Her short film script Evelyn was selected for the National Film and Video Foundation
(NFVF) Women Filmmaker Project and she directed another short film in the program,
Daddy’s Boy. She has written for some of the highest rating South African television
dramas such as Muvhango and Matatiele, and was one of the directors on the series
Uzalo. For several years she worked as a festival organizer and programmer for four
international festivals, namely Time of the Writer, the Durban International Film
Festival, Jomba! Contemporary Dance Festival and Poetry Africa.

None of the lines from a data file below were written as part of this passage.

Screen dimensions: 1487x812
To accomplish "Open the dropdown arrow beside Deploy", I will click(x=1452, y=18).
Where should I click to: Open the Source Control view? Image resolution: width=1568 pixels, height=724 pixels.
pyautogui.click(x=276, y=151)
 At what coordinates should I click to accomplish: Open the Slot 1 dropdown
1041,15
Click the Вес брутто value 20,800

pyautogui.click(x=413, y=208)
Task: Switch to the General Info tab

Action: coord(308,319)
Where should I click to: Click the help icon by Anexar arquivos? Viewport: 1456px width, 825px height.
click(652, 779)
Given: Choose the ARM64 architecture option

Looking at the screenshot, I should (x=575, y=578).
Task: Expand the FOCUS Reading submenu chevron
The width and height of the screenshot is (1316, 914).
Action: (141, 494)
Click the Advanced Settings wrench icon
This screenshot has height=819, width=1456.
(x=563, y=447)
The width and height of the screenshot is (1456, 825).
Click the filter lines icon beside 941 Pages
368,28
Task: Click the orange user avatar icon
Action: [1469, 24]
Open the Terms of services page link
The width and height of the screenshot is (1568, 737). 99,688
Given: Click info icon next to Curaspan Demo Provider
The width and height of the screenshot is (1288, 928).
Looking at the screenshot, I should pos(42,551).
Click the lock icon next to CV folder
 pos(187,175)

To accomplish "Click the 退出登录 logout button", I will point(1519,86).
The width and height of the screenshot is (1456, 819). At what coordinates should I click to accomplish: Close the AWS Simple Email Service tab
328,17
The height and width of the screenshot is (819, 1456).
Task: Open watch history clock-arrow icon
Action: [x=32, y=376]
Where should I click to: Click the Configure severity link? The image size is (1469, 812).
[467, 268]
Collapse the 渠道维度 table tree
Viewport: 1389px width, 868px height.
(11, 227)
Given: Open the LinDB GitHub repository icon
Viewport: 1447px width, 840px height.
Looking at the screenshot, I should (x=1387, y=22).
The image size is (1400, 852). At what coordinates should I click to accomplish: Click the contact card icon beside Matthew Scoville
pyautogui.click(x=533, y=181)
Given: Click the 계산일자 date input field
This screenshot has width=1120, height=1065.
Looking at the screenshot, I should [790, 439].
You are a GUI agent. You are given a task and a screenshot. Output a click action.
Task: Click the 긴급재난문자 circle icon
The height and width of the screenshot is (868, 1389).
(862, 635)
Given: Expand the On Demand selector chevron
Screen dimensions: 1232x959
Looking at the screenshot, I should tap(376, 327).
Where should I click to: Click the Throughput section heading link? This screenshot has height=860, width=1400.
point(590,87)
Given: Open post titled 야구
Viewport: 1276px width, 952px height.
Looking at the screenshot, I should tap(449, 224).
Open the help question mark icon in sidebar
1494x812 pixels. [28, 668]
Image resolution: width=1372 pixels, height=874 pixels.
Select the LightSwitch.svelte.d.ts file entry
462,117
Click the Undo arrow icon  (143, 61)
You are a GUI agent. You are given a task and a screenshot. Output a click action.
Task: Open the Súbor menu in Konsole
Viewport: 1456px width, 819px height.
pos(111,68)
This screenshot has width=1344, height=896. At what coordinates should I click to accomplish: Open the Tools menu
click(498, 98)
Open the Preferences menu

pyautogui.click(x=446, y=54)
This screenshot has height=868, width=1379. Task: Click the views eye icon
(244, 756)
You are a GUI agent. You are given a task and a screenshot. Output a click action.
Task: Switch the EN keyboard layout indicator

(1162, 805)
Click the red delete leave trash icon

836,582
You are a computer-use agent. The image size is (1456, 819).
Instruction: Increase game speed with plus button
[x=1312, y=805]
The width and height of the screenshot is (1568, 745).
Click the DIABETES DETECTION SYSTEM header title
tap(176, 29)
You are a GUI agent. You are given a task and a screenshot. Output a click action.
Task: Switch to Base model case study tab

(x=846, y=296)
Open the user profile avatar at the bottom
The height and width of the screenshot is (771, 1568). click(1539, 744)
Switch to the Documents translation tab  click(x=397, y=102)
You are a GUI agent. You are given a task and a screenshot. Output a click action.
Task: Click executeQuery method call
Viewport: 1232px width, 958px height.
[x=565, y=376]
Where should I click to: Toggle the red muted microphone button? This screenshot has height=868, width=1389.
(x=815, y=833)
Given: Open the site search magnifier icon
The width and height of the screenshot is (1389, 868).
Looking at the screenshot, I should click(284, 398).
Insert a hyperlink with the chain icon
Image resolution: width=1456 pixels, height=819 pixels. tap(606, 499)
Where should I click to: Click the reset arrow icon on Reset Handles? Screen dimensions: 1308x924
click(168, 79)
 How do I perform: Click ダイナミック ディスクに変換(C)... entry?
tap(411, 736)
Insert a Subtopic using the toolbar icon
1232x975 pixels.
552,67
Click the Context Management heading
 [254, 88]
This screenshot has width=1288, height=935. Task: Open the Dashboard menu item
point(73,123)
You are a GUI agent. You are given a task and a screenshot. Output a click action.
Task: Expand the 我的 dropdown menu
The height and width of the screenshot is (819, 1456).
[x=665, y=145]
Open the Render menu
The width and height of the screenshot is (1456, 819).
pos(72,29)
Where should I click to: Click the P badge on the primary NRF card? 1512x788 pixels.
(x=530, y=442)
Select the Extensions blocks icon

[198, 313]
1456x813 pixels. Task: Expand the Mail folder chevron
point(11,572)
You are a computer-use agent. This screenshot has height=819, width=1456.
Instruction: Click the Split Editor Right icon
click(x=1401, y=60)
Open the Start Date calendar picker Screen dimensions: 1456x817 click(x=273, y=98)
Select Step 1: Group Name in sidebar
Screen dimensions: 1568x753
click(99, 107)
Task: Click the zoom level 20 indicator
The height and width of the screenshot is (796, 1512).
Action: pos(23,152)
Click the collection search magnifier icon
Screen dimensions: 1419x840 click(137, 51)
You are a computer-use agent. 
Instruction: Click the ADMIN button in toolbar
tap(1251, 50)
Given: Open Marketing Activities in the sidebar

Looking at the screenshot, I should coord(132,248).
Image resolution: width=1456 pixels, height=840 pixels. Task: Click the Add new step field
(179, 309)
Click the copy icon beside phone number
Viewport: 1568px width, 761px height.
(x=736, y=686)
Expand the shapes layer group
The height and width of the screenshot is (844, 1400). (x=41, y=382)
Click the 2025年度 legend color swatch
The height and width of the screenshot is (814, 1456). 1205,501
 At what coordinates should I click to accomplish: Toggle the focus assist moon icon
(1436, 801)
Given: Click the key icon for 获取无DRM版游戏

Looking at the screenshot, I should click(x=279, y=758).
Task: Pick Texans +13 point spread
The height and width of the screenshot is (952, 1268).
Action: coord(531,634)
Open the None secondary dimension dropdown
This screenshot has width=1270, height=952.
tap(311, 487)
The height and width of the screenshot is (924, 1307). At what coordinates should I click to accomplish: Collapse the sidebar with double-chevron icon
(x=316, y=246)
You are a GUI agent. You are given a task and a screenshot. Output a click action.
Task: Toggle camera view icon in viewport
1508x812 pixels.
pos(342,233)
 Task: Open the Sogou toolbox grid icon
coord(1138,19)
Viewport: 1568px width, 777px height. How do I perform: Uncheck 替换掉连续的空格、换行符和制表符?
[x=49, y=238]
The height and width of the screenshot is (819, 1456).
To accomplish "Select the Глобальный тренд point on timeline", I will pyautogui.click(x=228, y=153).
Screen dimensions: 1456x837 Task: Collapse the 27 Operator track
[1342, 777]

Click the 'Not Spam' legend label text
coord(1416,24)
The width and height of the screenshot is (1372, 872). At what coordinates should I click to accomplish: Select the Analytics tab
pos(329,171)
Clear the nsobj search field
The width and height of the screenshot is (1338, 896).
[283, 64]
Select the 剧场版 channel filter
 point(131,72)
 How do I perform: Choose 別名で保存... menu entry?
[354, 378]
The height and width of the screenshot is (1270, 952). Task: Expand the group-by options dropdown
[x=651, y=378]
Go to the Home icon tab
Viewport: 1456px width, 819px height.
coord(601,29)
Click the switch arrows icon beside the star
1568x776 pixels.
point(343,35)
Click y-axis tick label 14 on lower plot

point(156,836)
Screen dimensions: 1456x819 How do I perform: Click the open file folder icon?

During that time she also worked on the program for Durban FilmMart (the co-production market of the festival) and Talents Durban (a career development program for emerging African filmmakers in partnership with Berlinale Talents). She continues to work as a program curation associate for the Durban FilmMart. She also programmed and curated the city of Durban’s inaugural book and art fair, ARTiculate Africa.